Bishop Haller cannot claim to be unaware of this. I have emailed the contents of this article, including screen shots of Anna Blaedel’s new public self-avowal on October 28, 2017, to Bishop Haller, as well as to each of her district superintendents.

So stay tuned for another complaint.

  1. Comment by RVF on November 6, 2017 at 11:56 am

    John Lomperis, your bigotry is showing. I think it would behoove you to take some time to pray over the fact that you are interested in persecuting someone for their ability to love and ask Jesus for his forgiveness. Rev Anna Blaedel does not need to be “corrected” nor does she need to leave the Methodist faith tradition she grew up in to join a UU community. The UMC needs to correct itself and follow Jesus’s teaching more closely.

  2. Comment by Jim on November 7, 2017 at 12:40 pm

    “The UMC needs to correct itself……” Wow RVF you seem to hold an abundance of wisdom that millions of others do not. Persecuting for “the ability to love?” Is that what biblical truth is all about? The ability to love? What about Jesus’ words in Luke 14:26?

    “If anyone comes to me and does not hate father and mother, wife and children, brothers and sisters–yes, even their own life–such a person cannot be my disciple.”

    Spare us of the sanctimonious claim that the only thing Jesus spoke about was love. He spoke of so much more, holiness, obedience, sacrifice. He called Saul the persecutor to the position of Apostle. This man whom Jesus loved and saw his heart is the same man who wrote most of the NT and Paul’s words are VERY CLEAR about the lifestyle Christians are called to and it is not the homosexual or lesbian choice.

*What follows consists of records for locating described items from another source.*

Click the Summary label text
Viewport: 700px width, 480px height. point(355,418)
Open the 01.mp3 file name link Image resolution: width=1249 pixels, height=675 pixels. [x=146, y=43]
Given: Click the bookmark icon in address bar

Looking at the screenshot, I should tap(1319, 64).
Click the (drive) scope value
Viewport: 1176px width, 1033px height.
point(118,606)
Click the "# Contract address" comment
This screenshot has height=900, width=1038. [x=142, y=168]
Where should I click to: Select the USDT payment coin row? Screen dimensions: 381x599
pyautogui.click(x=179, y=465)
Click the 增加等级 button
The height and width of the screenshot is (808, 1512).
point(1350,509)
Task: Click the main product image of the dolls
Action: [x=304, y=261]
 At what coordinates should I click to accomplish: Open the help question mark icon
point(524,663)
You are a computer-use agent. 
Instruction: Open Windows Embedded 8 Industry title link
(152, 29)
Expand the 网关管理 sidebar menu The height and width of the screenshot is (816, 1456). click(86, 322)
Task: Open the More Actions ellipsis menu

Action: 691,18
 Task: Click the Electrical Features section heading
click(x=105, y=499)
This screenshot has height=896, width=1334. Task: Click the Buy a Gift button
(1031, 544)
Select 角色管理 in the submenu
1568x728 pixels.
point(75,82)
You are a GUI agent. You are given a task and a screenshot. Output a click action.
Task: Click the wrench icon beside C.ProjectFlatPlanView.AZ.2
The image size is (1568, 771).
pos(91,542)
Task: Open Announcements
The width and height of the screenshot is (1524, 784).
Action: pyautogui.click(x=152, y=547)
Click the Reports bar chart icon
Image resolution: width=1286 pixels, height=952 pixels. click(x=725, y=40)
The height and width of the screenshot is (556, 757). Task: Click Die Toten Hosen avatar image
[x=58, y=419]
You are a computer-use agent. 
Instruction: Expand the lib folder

  3. Comment by Skipper on November 9, 2017 at 10:13 pm

    “All have sinned and fallen short of the glory of God,” but to marry someone of the same sex shows the person needs to accept Christ. John Wesley said “Christ cannot reign where sin reigns.” Such a person is in need of conversion and being reconciled to God. If they trust Jesus Christ, and follow Him, even willing to die to their sins and live a new life, as Christ said we must, then they can be free of the sins that bind them.

    God does not ask too much of us to live cleanly. You don’t have to wake up again tomorrow as the slave of sexual perversion. The Holy Spirit will help you improve your life, when you pray for His help. Here is a glimmer of hope for these people: God loves you so much and God is waiting for you to give Him your heart!

  4. Comment by Rev. Loronda Schuler on November 12, 2017 at 4:35 pm

    I say enough is enough. The blatant lying and disregard for the rules that she made covenant with should be enough for her dismissal. Those who are practicing and yet stand before their annual conferences at ordination and covenant with the church have lied. What kind of example is that for a clergy person????

  5. Comment by Chase Townsman on November 13, 2017 at 4:05 pm

    “Thou shalt not lie with mankind, as with womankind: it is abomination.” [Lev 18:22]
    You dare blaspheme the Word of God for your own purpose?! (God judge you!) Meanwhile, stand down, sinner!